» **Task instructions**
Your job is to set down the stretch of entries that opens with the line containing "1456x819 pixels. At" and closes with the line containing "Click the star". Keep both end lines, copy each exactly, and add nothing.

» **Data excerpts**
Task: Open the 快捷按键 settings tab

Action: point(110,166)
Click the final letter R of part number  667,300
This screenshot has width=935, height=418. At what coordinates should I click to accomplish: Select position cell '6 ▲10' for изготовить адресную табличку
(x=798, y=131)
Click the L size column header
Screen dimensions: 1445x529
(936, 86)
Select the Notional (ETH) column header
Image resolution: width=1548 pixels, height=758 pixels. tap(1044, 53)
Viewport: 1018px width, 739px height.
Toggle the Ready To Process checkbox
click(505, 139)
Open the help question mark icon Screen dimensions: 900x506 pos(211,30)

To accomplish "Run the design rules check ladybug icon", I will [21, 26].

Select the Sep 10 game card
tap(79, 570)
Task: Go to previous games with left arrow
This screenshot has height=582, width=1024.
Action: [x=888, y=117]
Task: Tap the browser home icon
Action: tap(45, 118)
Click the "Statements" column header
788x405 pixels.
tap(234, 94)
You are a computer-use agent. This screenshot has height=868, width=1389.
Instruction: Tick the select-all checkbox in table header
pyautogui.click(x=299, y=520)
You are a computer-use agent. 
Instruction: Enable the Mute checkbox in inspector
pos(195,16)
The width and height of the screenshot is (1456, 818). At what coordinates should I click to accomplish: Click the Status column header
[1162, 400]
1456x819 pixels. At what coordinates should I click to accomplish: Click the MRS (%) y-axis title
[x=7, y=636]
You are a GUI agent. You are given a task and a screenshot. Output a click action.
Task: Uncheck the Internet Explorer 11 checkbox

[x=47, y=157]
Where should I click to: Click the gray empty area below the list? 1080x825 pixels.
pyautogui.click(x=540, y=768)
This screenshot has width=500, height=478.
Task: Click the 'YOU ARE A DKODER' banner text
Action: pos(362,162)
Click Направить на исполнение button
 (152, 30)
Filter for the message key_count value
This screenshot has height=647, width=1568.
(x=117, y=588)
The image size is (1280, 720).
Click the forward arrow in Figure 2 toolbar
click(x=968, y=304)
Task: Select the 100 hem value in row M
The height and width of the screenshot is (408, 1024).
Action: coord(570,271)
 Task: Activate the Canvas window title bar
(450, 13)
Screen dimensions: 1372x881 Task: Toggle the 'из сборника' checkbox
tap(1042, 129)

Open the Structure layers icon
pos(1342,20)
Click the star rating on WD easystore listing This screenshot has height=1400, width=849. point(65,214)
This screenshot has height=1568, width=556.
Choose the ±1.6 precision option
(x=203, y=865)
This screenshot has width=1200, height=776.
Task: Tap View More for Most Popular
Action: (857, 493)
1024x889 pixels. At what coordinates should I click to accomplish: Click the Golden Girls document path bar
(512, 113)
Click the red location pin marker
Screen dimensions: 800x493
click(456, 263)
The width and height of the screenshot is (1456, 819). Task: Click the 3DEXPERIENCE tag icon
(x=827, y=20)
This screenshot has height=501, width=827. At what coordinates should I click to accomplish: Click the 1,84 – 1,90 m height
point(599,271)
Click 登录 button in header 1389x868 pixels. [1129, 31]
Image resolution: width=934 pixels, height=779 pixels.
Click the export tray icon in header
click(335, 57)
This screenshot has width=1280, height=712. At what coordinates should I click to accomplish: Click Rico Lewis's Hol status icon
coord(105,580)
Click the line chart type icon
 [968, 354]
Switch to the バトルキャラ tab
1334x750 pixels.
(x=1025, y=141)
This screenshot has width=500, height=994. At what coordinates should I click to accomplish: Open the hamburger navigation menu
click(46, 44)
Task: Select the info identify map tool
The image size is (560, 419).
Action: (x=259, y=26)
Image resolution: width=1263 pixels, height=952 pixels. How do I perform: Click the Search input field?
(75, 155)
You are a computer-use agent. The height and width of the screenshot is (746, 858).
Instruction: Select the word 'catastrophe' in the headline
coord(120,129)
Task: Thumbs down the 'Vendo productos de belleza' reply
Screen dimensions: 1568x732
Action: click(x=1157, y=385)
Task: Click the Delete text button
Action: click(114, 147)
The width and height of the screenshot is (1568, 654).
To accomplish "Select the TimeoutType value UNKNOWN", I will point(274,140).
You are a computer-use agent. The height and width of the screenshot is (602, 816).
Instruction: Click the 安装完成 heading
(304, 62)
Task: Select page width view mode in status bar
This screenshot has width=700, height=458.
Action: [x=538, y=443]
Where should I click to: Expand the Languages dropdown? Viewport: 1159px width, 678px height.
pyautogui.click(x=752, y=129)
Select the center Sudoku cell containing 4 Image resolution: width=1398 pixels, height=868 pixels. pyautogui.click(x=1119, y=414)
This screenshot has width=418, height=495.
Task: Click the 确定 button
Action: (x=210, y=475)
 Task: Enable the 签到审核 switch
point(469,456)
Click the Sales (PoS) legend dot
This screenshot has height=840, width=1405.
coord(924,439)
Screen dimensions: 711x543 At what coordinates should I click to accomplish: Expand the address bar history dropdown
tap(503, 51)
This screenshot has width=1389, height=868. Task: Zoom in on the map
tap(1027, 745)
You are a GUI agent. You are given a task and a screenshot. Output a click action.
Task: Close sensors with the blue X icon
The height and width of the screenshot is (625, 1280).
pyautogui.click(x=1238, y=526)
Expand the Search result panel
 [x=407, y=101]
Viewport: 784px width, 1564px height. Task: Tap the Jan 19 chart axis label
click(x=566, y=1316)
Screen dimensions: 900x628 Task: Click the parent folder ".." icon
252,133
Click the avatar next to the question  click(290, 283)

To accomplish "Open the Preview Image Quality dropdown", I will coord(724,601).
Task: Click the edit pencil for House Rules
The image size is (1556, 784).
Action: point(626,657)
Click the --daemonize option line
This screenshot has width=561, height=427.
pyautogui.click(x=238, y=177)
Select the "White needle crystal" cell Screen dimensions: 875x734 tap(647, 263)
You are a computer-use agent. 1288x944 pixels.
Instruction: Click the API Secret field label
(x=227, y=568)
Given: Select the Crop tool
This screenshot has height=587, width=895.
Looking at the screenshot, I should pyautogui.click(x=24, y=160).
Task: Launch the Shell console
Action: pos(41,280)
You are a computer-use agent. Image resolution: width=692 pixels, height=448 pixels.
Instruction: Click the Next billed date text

» **Result for this task**
1456x819 pixels. At what coordinates should I click to accomplish: Click the MRS (%) y-axis title
[x=7, y=636]
You are a GUI agent. You are given a task and a screenshot. Output a click action.
Task: Uncheck the Internet Explorer 11 checkbox

[x=47, y=157]
Where should I click to: Click the gray empty area below the list? 1080x825 pixels.
pyautogui.click(x=540, y=768)
This screenshot has width=500, height=478.
Task: Click the 'YOU ARE A DKODER' banner text
Action: pos(362,162)
Click Направить на исполнение button
 (152, 30)
Filter for the message key_count value
This screenshot has height=647, width=1568.
(x=117, y=588)
The image size is (1280, 720).
Click the forward arrow in Figure 2 toolbar
click(x=968, y=304)
Task: Select the 100 hem value in row M
The height and width of the screenshot is (408, 1024).
Action: coord(570,271)
 Task: Activate the Canvas window title bar
(450, 13)
Screen dimensions: 1372x881 Task: Toggle the 'из сборника' checkbox
tap(1042, 129)

Open the Structure layers icon
pos(1342,20)
Click the star rating on WD easystore listing This screenshot has height=1400, width=849. point(65,214)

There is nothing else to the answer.